Tema centrale del film è il passaggio dall’infanzia all’età adulta di Ettore (Corrado Fortuna): un giovane, “malato” di atarassia, cresciuto tra le gonne castigate di splendide donne catanesi e gli insegnamenti di un aristocratico pigmalione (Gabriele Ferzetti). Al suo fianco la madre, Mary, interpretata da Donatella Finocchiaro: “Tra me e Franco c’è stato un scambio di adorazione immediato. Per la prima volta ho avuto l’occasione di poter lavorare a casa mia, nella mia Catania e con il mio dialetto”.
Curiosa questa pellicola d’esordio popolata da figure che hanno dominato la scena musicale degli ultimi quarant’anni (Francesco De Gregori, Giovanni Lindo Ferretti, Maurizio Arceri, ex componente dei New Dada, Alberto Radius e Morgan dei Bluvertigo). E da tutto ciò che questo artista poliedrico ha studiato e digerito nel corso della sua esistenza: dalle origini siciliane all’esoterismo e le pratiche tantra, dalla filosofia di Manlio Sgalambro (cosceneggiatore ed interprete del film, ormai è un suo abituale collaboratore) alla religione, alla musica leggera italiana degli anni ’50 e ’60 fino a quella seria classica, comprensiva dei Lieder di Schumann come della ‘Passione secondo Matteo’ di Bach.

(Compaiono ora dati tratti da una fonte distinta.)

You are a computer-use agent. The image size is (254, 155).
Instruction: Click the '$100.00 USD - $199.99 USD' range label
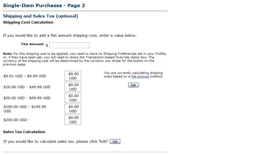pos(25,109)
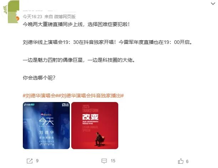The height and width of the screenshot is (168, 218).
Task: View the blue 刘德华 concert poster image
Action: pyautogui.click(x=46, y=126)
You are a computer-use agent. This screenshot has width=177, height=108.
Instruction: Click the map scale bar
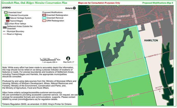pyautogui.click(x=48, y=60)
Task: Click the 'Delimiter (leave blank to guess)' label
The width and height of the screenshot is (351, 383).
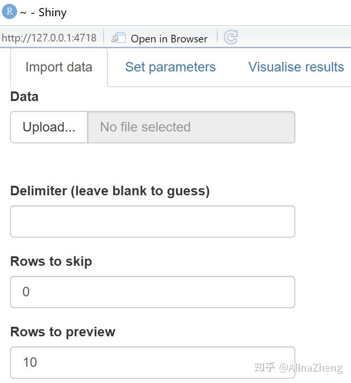Action: pyautogui.click(x=110, y=191)
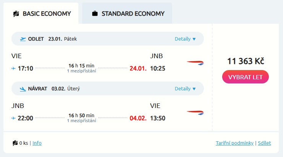Click the departing plane icon beside ODLET
Image resolution: width=283 pixels, height=157 pixels.
pos(23,39)
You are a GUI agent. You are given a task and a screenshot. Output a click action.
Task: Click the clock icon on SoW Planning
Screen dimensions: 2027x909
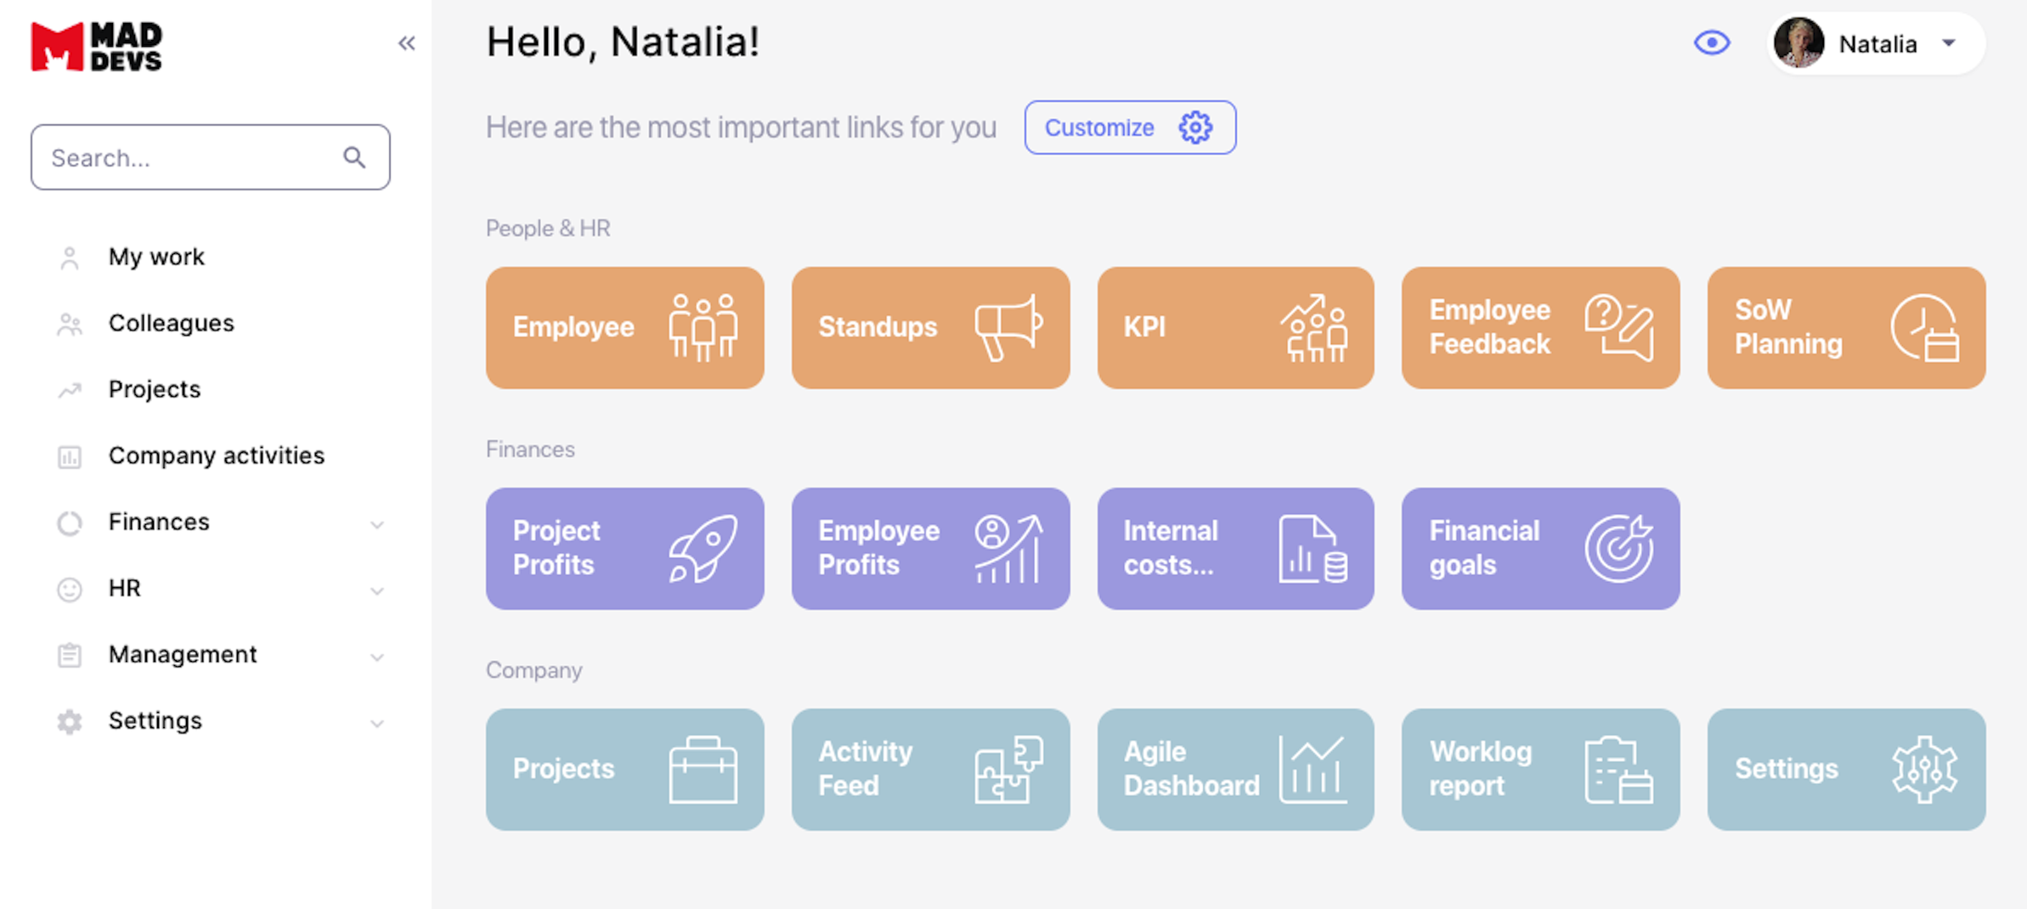click(1924, 328)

Ancora più curiosa la modalità con cui questo esordiente d’elite ha interpretato e manipolato a suo vantaggio il mestiere del regista: “L’altro giorno rivedevo La via Lattea di Luis Buñuel – ha raccontato Battiato – Nell’episodio della locanda i due protagonisti non sono mai inquadrati, si perdono tra la folla, cioè quell’altro che in quel momento il regista spagnolo intendeva descrivere”. Così Battiato, pur consapevole di non essere Buñuel, confessa una certa noia nel costruire la drammaturgia dei personaggi, e una preferenza per la “scansione narrativa non consequenziale”.
Con essa Franco Battiato scivola ad occhi aperti nel senso meraviglioso, o quantomeno personale, dell’esistenza, affrontando fra l’altro una riscrittura musicale (come fece già Goffredo Petrassi) del testo mistico di San Giovanni della Croce, “Noche serena”, quello stesso con cui il martire della Controriforma, nel buio del carcere di Toledo, cantò il più alto grado della perfezione, cioè l’unione dell’anima con Dio.